→ What to work on
Of all the lines in the entries below, give again exactly those starting at the line containing "Click Export To CSV button" and ending at the line containing "Task: Open the Scan options dropdown arrow", both ends included, and no others.

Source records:

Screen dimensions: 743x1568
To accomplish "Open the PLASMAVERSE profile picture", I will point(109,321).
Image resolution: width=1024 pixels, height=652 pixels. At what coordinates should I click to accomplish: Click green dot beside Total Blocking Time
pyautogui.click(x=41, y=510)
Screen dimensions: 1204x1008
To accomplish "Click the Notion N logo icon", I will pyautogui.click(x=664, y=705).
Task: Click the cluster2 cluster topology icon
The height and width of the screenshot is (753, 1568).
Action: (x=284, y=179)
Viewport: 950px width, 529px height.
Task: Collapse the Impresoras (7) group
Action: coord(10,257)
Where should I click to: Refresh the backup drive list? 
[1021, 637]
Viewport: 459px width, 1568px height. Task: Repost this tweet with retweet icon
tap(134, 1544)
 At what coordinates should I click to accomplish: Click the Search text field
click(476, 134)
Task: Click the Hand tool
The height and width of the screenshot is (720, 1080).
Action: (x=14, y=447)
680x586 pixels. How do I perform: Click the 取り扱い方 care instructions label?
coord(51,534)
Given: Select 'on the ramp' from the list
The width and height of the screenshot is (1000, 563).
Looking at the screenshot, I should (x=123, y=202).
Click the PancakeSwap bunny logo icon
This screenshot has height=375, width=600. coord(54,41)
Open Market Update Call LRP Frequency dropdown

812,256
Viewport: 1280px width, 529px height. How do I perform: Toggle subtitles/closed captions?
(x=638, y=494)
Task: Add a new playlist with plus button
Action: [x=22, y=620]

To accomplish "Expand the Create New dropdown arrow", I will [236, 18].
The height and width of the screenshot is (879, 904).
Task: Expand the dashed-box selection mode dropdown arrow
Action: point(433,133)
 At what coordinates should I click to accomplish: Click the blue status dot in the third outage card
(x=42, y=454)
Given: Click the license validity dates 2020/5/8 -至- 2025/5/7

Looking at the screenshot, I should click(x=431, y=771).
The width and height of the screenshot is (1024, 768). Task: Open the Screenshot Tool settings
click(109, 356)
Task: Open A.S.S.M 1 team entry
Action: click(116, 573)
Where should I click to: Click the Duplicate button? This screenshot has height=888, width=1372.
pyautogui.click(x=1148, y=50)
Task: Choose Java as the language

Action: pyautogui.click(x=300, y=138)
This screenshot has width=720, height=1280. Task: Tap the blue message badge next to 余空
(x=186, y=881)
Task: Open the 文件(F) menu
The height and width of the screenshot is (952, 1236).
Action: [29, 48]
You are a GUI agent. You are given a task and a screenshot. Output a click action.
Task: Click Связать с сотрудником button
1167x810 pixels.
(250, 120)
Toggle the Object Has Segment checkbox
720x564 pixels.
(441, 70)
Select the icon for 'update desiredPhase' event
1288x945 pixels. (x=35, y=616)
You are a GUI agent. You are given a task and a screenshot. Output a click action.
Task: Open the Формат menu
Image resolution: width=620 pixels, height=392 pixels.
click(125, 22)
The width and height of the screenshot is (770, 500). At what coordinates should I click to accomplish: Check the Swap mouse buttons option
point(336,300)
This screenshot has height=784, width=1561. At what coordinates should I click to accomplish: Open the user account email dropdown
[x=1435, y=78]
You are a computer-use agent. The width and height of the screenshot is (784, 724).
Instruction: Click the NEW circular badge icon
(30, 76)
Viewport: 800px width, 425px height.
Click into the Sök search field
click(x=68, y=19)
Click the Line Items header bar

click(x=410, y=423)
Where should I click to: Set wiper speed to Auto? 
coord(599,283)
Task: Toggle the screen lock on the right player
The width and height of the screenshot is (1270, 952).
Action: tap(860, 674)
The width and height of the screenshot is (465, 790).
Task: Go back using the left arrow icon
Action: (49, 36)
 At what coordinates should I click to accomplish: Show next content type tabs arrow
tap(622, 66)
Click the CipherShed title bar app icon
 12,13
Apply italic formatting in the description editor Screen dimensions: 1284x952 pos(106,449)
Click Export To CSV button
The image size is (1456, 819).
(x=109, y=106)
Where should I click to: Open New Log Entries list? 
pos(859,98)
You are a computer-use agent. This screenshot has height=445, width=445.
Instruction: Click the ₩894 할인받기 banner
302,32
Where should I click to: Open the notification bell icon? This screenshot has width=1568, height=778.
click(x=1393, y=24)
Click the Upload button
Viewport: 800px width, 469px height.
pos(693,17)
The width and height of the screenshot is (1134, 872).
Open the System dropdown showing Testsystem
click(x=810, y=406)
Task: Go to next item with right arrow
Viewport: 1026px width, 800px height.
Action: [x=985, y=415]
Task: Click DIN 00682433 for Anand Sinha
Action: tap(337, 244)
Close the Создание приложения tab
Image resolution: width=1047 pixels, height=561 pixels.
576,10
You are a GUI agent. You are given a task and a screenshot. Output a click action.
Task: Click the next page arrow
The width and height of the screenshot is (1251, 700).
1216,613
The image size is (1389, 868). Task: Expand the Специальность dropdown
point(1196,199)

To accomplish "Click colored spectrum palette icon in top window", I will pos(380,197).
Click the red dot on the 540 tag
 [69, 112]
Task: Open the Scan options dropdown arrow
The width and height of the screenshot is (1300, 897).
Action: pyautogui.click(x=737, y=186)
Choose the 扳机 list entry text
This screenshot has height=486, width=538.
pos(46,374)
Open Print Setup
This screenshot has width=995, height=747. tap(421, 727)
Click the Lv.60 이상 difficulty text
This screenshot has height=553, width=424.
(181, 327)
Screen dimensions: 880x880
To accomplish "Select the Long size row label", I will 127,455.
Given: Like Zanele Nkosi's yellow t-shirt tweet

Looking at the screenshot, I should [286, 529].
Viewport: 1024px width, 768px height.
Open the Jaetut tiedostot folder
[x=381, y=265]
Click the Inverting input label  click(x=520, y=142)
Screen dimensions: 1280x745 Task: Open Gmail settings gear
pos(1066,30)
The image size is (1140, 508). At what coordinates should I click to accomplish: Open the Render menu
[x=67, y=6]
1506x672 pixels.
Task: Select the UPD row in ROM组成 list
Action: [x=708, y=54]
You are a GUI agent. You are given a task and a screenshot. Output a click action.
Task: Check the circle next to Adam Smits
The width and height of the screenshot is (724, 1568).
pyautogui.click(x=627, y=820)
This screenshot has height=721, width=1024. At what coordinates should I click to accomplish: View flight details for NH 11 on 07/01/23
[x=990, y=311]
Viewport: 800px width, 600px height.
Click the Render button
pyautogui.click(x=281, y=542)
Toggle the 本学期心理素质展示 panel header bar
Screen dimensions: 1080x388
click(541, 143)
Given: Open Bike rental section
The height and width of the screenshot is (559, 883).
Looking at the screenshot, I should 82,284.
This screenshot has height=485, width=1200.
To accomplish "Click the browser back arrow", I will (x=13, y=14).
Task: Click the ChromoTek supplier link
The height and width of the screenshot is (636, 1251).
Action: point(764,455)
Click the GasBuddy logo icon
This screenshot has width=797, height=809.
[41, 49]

→ Solved problem
Click Export To CSV button
The image size is (1456, 819).
(x=109, y=106)
Where should I click to: Open New Log Entries list? 
pos(859,98)
You are a computer-use agent. This screenshot has height=445, width=445.
Instruction: Click the ₩894 할인받기 banner
302,32
Where should I click to: Open the notification bell icon? This screenshot has width=1568, height=778.
click(x=1393, y=24)
Click the Upload button
Viewport: 800px width, 469px height.
pos(693,17)
The width and height of the screenshot is (1134, 872).
Open the System dropdown showing Testsystem
click(x=810, y=406)
Task: Go to next item with right arrow
Viewport: 1026px width, 800px height.
Action: [x=985, y=415]
Task: Click DIN 00682433 for Anand Sinha
Action: tap(337, 244)
Close the Создание приложения tab
Image resolution: width=1047 pixels, height=561 pixels.
576,10
You are a GUI agent. You are given a task and a screenshot. Output a click action.
Task: Click the next page arrow
The width and height of the screenshot is (1251, 700).
1216,613
The image size is (1389, 868). Task: Expand the Специальность dropdown
point(1196,199)

To accomplish "Click colored spectrum palette icon in top window", I will pos(380,197).
Click the red dot on the 540 tag
 [69, 112]
Task: Open the Scan options dropdown arrow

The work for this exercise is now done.